Try it: Copy exactly, please, each line of the data below until the line that contains "Rundvlees losse porties (960, 686)" has been copied, beginning at the top.

* * *

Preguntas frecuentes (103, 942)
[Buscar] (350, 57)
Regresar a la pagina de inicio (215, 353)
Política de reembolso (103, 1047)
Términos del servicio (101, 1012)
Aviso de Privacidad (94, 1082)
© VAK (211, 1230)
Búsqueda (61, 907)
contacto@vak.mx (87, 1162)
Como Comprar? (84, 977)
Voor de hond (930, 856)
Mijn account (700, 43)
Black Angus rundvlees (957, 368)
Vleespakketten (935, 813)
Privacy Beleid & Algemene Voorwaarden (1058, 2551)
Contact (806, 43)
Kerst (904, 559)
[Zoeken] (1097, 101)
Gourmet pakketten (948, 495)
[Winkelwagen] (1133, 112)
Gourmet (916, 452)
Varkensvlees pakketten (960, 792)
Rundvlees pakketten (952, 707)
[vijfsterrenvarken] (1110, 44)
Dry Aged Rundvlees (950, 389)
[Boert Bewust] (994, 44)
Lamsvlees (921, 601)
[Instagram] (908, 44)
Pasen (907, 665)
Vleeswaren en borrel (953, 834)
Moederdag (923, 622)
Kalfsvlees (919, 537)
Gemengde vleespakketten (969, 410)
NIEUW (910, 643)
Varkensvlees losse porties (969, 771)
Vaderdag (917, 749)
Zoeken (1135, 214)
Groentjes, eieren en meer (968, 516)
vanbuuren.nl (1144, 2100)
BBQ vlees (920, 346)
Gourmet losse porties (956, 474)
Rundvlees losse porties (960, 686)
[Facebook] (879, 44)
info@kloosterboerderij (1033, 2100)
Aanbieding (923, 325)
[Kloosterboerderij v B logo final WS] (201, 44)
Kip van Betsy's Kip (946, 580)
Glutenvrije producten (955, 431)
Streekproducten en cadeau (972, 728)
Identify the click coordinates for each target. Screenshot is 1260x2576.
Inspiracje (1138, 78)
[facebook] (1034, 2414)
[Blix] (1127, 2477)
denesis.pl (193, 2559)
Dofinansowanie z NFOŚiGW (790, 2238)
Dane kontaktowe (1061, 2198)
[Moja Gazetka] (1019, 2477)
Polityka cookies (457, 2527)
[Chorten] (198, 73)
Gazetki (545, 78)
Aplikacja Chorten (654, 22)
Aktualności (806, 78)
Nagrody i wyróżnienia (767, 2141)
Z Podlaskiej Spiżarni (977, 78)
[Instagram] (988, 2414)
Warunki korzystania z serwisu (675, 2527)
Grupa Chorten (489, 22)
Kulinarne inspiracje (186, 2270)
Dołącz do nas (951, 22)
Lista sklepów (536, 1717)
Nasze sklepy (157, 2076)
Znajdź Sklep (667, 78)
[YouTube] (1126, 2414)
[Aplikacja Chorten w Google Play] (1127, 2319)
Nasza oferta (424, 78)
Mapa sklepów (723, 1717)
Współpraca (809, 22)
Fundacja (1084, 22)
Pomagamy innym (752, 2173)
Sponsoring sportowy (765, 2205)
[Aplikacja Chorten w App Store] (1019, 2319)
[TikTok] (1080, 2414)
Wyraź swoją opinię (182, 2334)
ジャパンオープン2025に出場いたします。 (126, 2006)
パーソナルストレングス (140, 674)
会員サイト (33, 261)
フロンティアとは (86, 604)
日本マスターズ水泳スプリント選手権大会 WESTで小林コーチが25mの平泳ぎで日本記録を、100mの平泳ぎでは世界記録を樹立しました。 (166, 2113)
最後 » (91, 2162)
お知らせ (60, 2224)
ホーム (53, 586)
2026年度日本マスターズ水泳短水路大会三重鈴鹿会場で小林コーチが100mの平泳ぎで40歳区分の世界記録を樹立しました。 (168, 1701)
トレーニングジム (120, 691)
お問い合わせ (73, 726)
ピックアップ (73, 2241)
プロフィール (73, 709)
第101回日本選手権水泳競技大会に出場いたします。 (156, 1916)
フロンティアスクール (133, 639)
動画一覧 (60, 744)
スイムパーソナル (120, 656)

* * *

Exercise response:
Preguntas frecuentes (103, 942)
[Buscar] (350, 57)
Regresar a la pagina de inicio (215, 353)
Política de reembolso (103, 1047)
Términos del servicio (101, 1012)
Aviso de Privacidad (94, 1082)
© VAK (211, 1230)
Búsqueda (61, 907)
contacto@vak.mx (87, 1162)
Como Comprar? (84, 977)
Voor de hond (930, 856)
Mijn account (700, 43)
Black Angus rundvlees (957, 368)
Vleespakketten (935, 813)
Privacy Beleid & Algemene Voorwaarden (1058, 2551)
Contact (806, 43)
Kerst (904, 559)
[Zoeken] (1097, 101)
Gourmet pakketten (948, 495)
[Winkelwagen] (1133, 112)
Gourmet (916, 452)
Varkensvlees pakketten (960, 792)
Rundvlees pakketten (952, 707)
[vijfsterrenvarken] (1110, 44)
Dry Aged Rundvlees (950, 389)
[Boert Bewust] (994, 44)
Lamsvlees (921, 601)
[Instagram] (908, 44)
Pasen (907, 665)
Vleeswaren en borrel (953, 834)
Moederdag (923, 622)
Kalfsvlees (919, 537)
Gemengde vleespakketten (969, 410)
NIEUW (910, 643)
Varkensvlees losse porties (969, 771)
Vaderdag (917, 749)
Zoeken (1135, 214)
Groentjes, eieren en meer (968, 516)
vanbuuren.nl (1144, 2100)
BBQ vlees (920, 346)
Gourmet losse porties (956, 474)
Rundvlees losse porties (960, 686)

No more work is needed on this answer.